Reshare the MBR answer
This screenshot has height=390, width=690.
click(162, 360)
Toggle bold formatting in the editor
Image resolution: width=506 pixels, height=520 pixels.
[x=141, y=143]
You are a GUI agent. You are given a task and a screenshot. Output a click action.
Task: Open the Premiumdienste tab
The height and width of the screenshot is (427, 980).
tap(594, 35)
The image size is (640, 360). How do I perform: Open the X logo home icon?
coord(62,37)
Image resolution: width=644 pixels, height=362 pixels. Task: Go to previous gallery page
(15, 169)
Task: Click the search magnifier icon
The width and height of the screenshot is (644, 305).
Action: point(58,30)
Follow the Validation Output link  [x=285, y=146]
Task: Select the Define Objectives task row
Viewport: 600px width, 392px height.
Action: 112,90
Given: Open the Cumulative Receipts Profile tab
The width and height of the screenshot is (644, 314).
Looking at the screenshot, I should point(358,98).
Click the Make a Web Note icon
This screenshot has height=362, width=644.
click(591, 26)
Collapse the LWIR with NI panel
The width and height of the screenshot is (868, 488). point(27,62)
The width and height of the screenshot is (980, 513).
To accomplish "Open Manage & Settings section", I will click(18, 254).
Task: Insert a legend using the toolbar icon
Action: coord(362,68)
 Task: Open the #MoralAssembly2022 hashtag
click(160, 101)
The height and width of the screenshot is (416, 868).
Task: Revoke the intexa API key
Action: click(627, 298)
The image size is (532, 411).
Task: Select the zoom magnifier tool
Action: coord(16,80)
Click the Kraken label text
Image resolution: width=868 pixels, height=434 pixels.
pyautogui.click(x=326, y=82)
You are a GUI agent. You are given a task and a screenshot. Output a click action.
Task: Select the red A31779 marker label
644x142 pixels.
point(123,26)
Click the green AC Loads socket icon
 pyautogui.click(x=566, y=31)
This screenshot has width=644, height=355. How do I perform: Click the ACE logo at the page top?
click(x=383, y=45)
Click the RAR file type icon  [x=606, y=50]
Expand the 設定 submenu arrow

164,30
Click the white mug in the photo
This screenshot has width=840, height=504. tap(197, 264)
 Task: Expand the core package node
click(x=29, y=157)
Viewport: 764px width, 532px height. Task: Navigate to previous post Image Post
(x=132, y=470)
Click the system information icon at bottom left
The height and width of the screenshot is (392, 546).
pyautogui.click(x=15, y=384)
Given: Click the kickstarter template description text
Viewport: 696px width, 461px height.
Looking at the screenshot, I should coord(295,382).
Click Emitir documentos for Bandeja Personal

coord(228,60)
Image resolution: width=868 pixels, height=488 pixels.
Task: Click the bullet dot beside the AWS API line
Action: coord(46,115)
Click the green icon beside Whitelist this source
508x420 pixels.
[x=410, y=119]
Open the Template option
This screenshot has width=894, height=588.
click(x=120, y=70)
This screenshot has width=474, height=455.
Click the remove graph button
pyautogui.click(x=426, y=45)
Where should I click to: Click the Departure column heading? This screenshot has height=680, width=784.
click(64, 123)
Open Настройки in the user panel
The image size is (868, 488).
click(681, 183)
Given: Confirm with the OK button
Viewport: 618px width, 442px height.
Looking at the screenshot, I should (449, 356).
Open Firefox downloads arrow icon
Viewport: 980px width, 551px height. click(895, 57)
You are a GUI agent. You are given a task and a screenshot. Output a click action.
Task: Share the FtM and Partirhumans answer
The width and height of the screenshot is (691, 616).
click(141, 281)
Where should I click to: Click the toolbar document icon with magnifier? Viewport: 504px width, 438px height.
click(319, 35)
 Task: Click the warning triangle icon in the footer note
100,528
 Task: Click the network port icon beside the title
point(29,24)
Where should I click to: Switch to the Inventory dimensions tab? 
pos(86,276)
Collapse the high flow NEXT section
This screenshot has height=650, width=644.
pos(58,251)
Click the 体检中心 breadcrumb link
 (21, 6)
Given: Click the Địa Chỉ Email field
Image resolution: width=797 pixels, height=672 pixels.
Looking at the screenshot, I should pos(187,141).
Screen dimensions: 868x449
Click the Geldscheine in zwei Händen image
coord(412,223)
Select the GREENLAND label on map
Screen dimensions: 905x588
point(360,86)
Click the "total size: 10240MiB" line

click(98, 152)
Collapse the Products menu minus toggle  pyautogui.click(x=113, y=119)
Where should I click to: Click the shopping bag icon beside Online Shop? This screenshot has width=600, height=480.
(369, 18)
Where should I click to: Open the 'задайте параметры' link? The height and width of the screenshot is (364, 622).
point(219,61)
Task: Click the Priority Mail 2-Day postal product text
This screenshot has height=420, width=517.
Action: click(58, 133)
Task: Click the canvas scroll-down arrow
*****
Task: What do the lines above say from the one containing "The width and height of the screenshot is (644, 305)." down to the one containing "Given: Open the"? Return them exactly, both end lines included, and only them.

Answer for this exercise:
The width and height of the screenshot is (644, 305).
Action: point(58,30)
Follow the Validation Output link  [x=285, y=146]
Task: Select the Define Objectives task row
Viewport: 600px width, 392px height.
Action: 112,90
Given: Open the Cumulative Receipts Profile tab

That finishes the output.